Francia: los movimientos provida en la mira del gobierno


Dos años después de la inclusión del aborto en la Constitución francesa, la tensión entre el gobierno y los movimientos provida alcanza un nuevo punto álgido.
En la Asamblea Nacional, el Gobierno habla de una «movilización general» para garantizar el acceso al aborto y señala explícitamente a entidades como la Fundación Jérôme Lejeune.
El clima social en torno a la cuestión del aborto en Francia parece haberse endurecido considerablemente.
Mientras que en 2024 el país vivía la triste constitucionalización del aborto, hoy presencia confrontaciones tanto ideológicas como materiales.
Durante una sesión de preguntas al Gobierno, la ministra delegada de Igualdad entre mujeres y hombres, Aurore Bergé, endureció el tono frente a quienes califica como «contrarios al derecho a elegir».
La chispa provino de la diputada Sandra Regol, quien alertó sobre la multiplicación de actos de vandalismo dirigidos contra los centros del Planning Familiar.
En Estrasburgo, aparecieron grafitis con el mensaje «Planning asesino» al día siguiente de la votación constitucional de 2024.
En total, se han registrado seis ataques importantes en cinco años, que van desde sabotajes de centros hasta ciberacoso organizado, en particular por el colectivo Eros en los Alpes Marítimos.
Según la diputada, estas acciones no son aisladas, sino fruto de redes estructuradas y financiadas.
Citando un informe del Foro Parlamentario Europeo, señaló a Francia como el segundo país de Europa que más invierte en campañas «antigénero» y «antiaborto».
En el punto de mira de las autoridades: la red vinculada a Pierre-Édouard Stérin y, más específicamente, la Fundación Jérôme Lejeune.

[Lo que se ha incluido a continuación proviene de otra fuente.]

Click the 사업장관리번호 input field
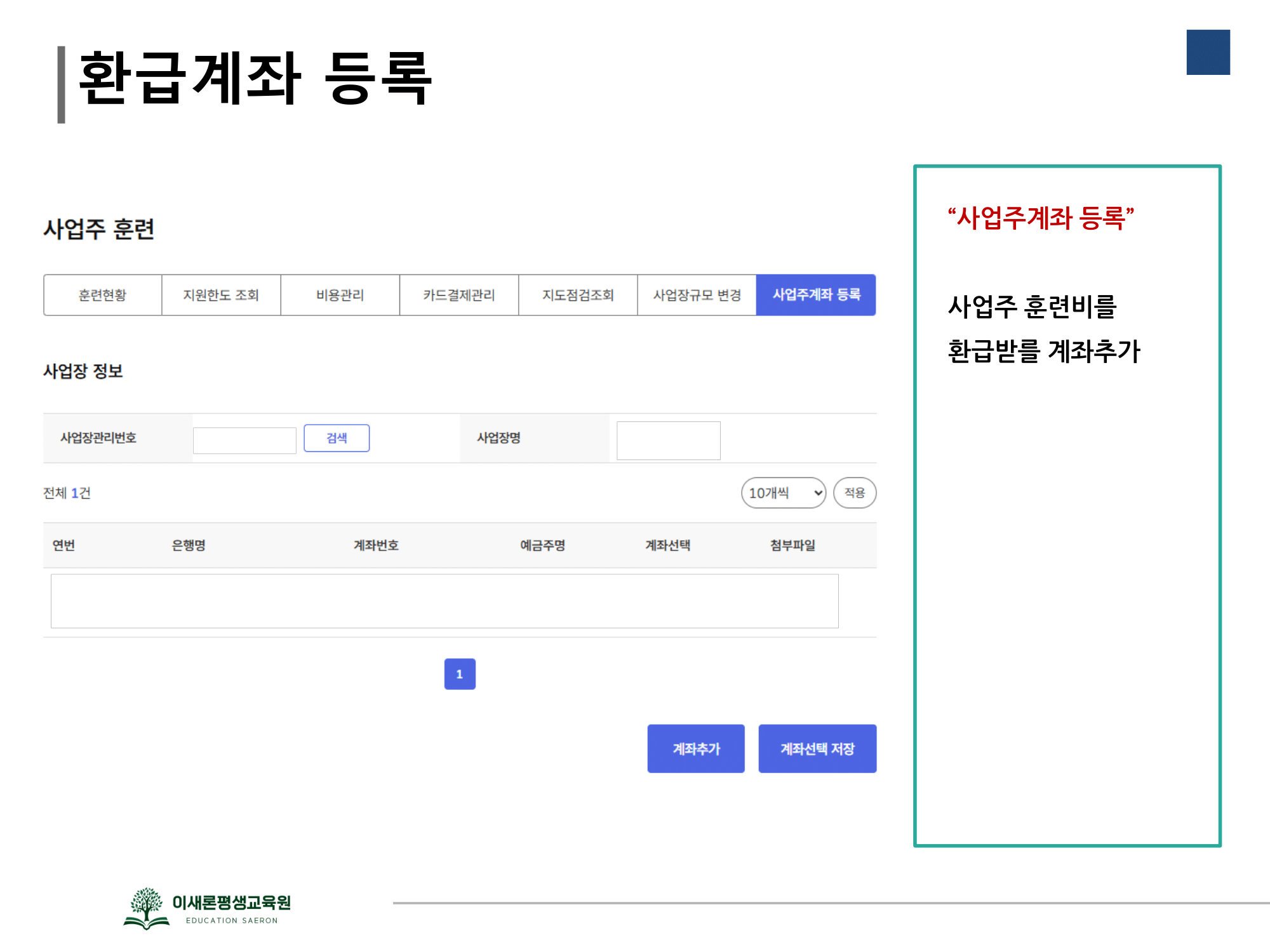 click(x=244, y=440)
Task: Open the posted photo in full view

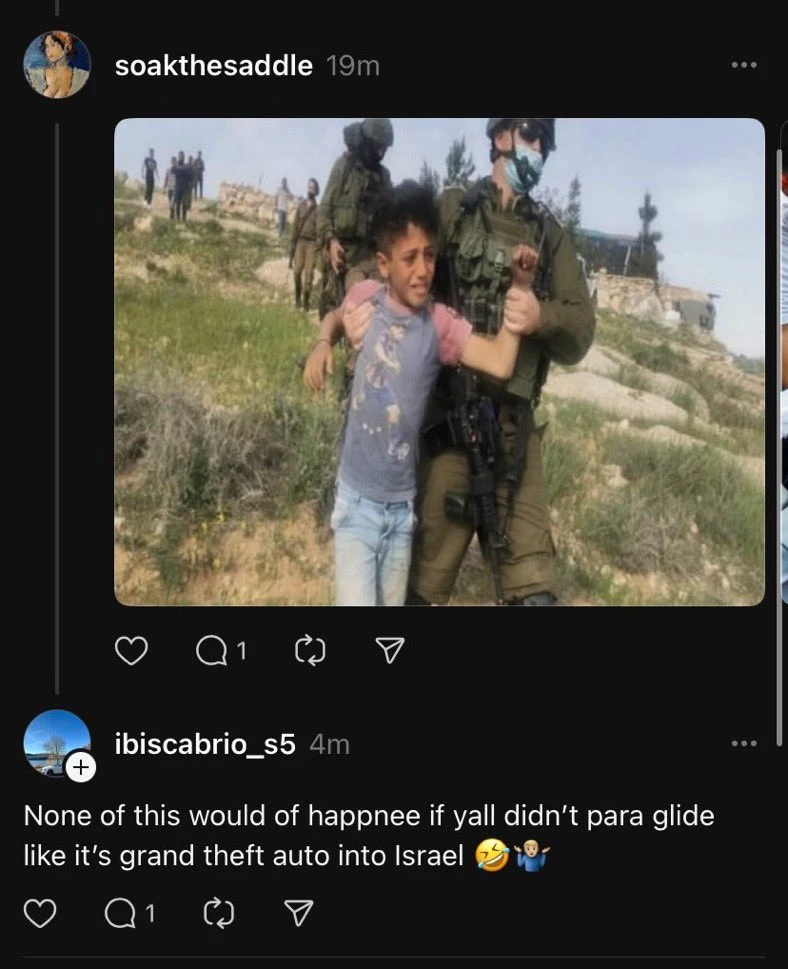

La Fundación Jérôme Lejeune en el punto de mira
La Fundación Jérôme Lejeune, históricamente reconocida por su trabajo sobre la trisomía 21 y firmemente opuesta al aborto, se encuentra hoy acusada de participar en una estrategia de desinformación a gran escala.
Aurore Bergé criticó duramente a estos grupos que, según ella, intentan «desorientar a las jóvenes» y «manipular» la opinión pública.
Para contrarrestar esta influencia, el gobierno anunció una respuesta multidimensional.
Por un lado, un refuerzo de la protección de los centros del Planning Familiar en coordinación con el Ministerio del Interior.
Por otro, un aumento drástico de las subvenciones a las asociaciones proelección, cuyos recursos se habrían triplicado en diez años.
«No se les debe permitir ganar», insistió la ministra, prometiendo una lucha firme contra las redes de «desinformación».
Un debate social lejos de concluir
Pero estas medidas no han satisfecho a los partidarios de la cultura de la muerte: para ellos, las palabras de la ministra siguen siendo insuficientes frente a la impunidad de la que, según afirman, gozan ciertos activistas.
Por el contrario, los sectores conservadores y firmes opositores al aborto denuncian una deriva autoritaria del Estado y una «cultura de la muerte» que ignora el aumento constante del número de abortos en Francia (más de 243,000 en 2023).
Esto significa que Francia elimina a más de un millón de niños cada cuatro años…
La Iglesia católica, por su parte, a través de la Conferencia Episcopal de Francia y de la Academia Pontificia para la Vida, continúa defendiendo que la protección de la vida debe seguir siendo una «prioridad absoluta», rechazando considerar el aborto únicamente como un derecho constitucional.
La «movilización general» decretada por París marca una nueva etapa, sin duda más represiva, contra la lucha que llevan a cabo los defensores de la vida inocente.